Records from a dataset
__________

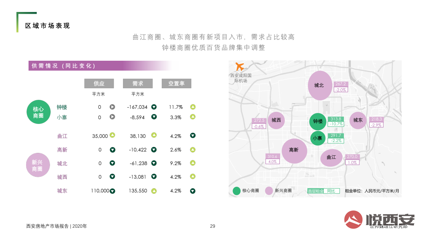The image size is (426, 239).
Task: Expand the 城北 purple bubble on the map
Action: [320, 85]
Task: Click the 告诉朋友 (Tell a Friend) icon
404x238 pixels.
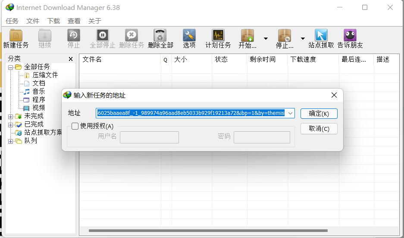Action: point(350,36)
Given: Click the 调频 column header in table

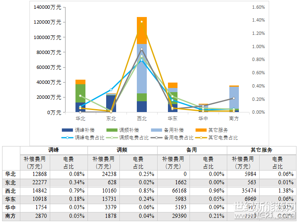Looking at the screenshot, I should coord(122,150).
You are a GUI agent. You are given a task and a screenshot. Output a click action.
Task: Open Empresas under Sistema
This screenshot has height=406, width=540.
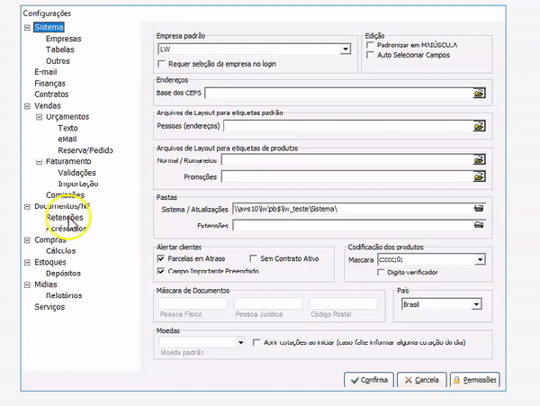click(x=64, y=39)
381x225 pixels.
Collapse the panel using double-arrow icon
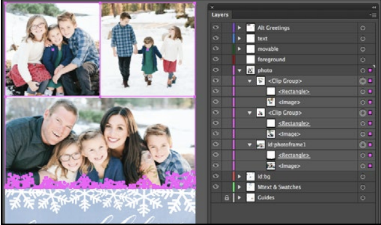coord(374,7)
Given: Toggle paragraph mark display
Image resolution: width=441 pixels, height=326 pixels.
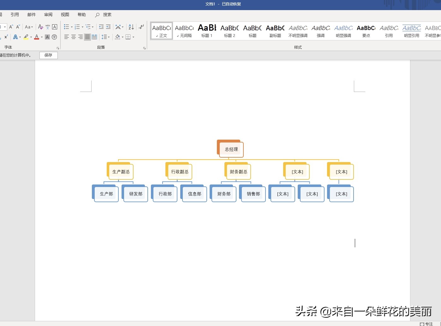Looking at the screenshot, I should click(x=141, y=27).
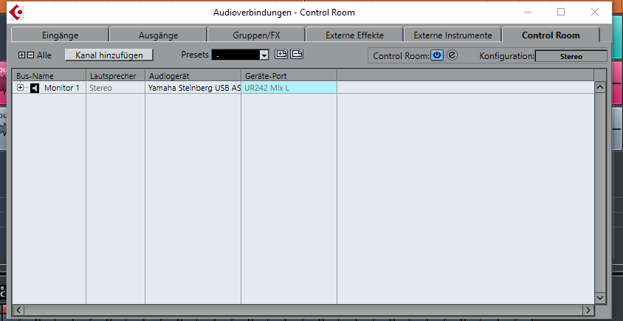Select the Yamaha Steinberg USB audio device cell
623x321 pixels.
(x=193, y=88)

__________

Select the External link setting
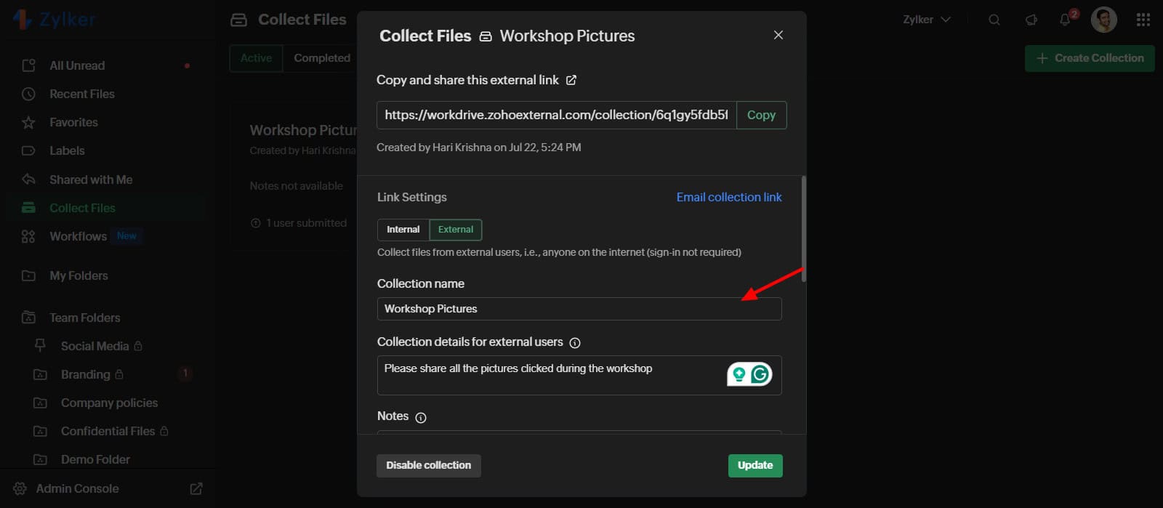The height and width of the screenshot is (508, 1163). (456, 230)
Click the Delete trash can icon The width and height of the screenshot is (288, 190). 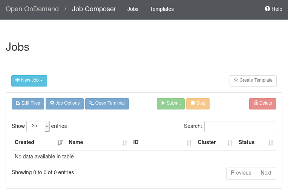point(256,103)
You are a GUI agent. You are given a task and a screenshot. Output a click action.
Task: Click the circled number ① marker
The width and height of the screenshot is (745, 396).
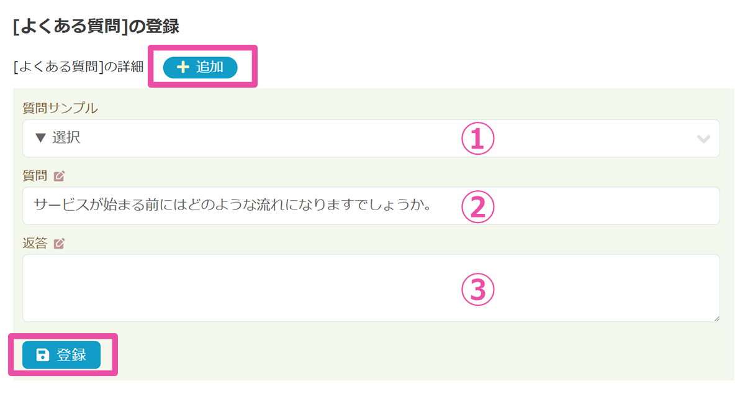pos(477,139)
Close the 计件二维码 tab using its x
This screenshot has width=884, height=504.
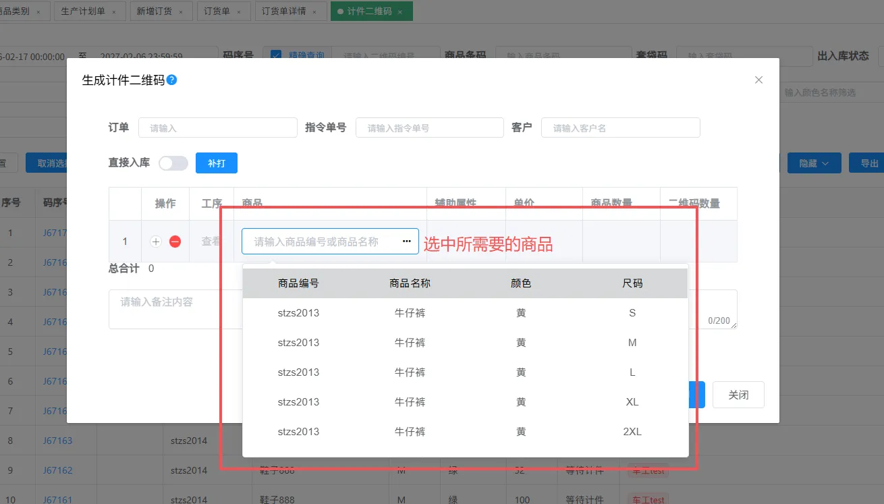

__________

■ Exercise directions ■
The stretch to restate runs from the line above containing "Task: Click the circled number ① marker" through the line containing "This screenshot has width=884, height=504.". Copy it word for word, ends included, without pictures.

■ Result below ■
Task: Click the circled number ① marker
The width and height of the screenshot is (745, 396).
pos(477,139)
Close the 计件二维码 tab using its x
This screenshot has width=884, height=504.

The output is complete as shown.